Ego or no (it’s a no for sure), Guglielmi’s art is exactly what she describes: massive, bright, happy, abstract images of flowers she began painting after a trip to Florence, Italy, several years ago. Her popularity is, therefore, completely understandable, even if her career is, as she describes it, simply a bunch of well-timed accidents. Her passion and generosity are what have carried her through.
Guglielmi’s story is similar to that of many artists: She always loved art, knew she had a knack for it, but never thought it would take her anywhere. At her small private high school in Philadelphia, she had to make choices early on. “We had to choose a major focus. I graduated with eighty-nine girls who were motivated and focused. I was inspired by them and their passion for learning,” Guglielmi recalls “I stood out in art and was able to succeed, and then I accidentally fell in love with it.”
It was a love she tried to ignore, always acknowledging the elephant in the room: There’s no money in art, or so the saying goes. In her first year of college in Philly, she strayed from her passion and focused on marketing and business classes. But something was missing.
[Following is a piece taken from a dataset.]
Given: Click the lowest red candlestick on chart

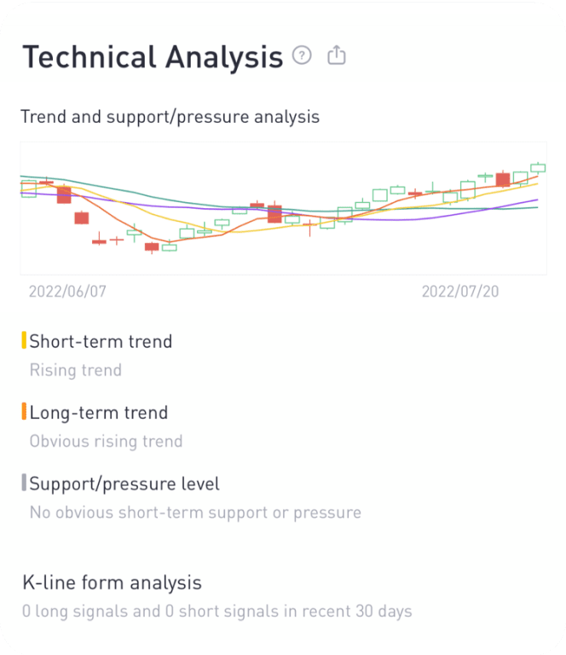Looking at the screenshot, I should [x=152, y=246].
Transferring to the College of Charleston where she could focus on her painting felt better. “The best way I like to describe why I changed my major is: in business you were given a formula; in art you were given a blank canvas and told to create your own formula.”
Guglielmi created her own formula from then on. A study abroad program in Italy took her back to her roots—her grandparents are Italian immigrants—and brought her inspiration. She says, “I studied abroad at the Florence University of the Arts. It truly kick-started my passion for art, and put it into overdrive.” Surrounded by beauty, she was inspired to find her own subjects, her own style. “After studying abroad, I started painting flowers. Really large flowers,” she describes. “The thing I love about a flower is it’s something I can put a creative touch on, but it’s still recognizable.”
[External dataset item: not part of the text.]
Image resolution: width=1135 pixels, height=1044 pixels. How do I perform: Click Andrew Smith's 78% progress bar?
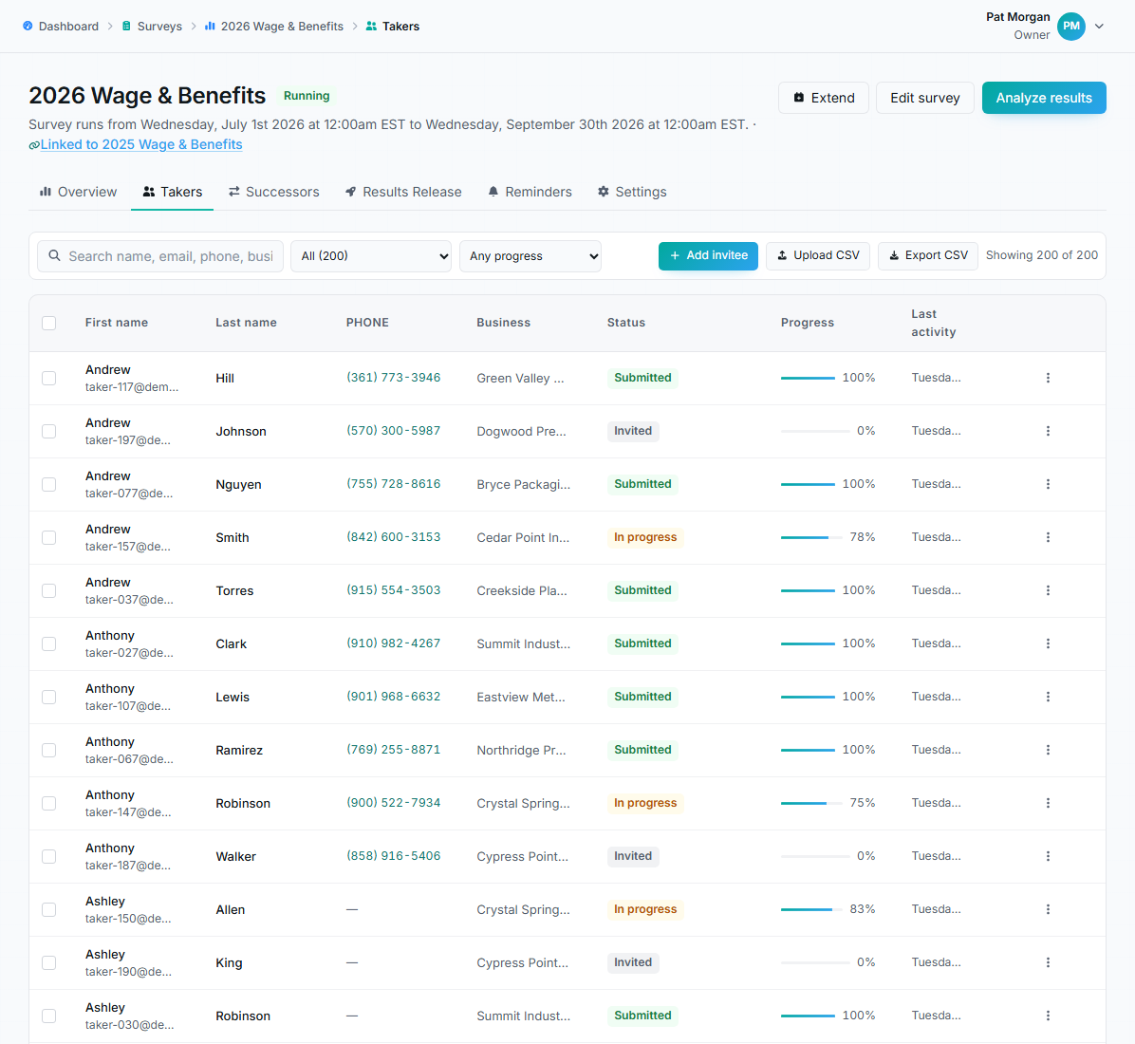(811, 537)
In her studio arts classes, she learned the techniques of painting—proper mixing, brush strokes, stretching muslin to make a canvas. All techniques she uses to this day. Then she graduated. “In the worst economic crash in ages I graduated with an art degree,” she says with a laugh. There’s that elephant in the room again about no money in art, no way to make a career.
When you’re a true artist, though, you find a way. “I apply my art into everything I do,” Guglielmi says. Her “day job” is in real estate marketing. She manages a brokerage and a real estate team, handling listings and photography for the houses they represent. “I go into a listing as an artist and write the story for each home.”
Guglielmi works on her artwork every day, too. The passionate student in her is always studying. Always working. Whether it’s scrolling through Pinterest and Instagram to look at artists she admires—from Shephard Fairey to Sally King Benedict—or collaging or sketching, she’s always learning. “I’ve never been the best artist in any room where I’ve worked,” she says, “But I’m the most passionate.”
Her passion works. A group show called Fiore (Italian for flower) was a big success, though she’s quick to share responsibility. “Fiore was, in many ways, all about collaboration. It was about a group of artists coming together,” she says. “A photographer, Nicholas Overstreet, went to Italy and shot Italian landscapes. I’m an Italian artist who paints flowers. We also had a florist with installations all over the exhibit space. It was so, so cool.”
“Art has given me a sense of empowerment,” she admits more than once throughout our talk. That empowerment has inspired Guglielmi to give back to her community. She works with WE Rise Charleston, an organization committed to connecting with young women to provide support and guidance while they transition into their careers. Advice, conversation, coffee—all things young women need, and all things Guglielmi is thrilled to provide. Giving back is crucial, she says, encouraging all to do their part.
She’s inspirational in more ways than one. Through her passion for art, life, and beauty, Guglielmi has carved out a successful career as an artist and found a way to give back to those around her. We should all be so passionate and so generous as Tori Guglielmi.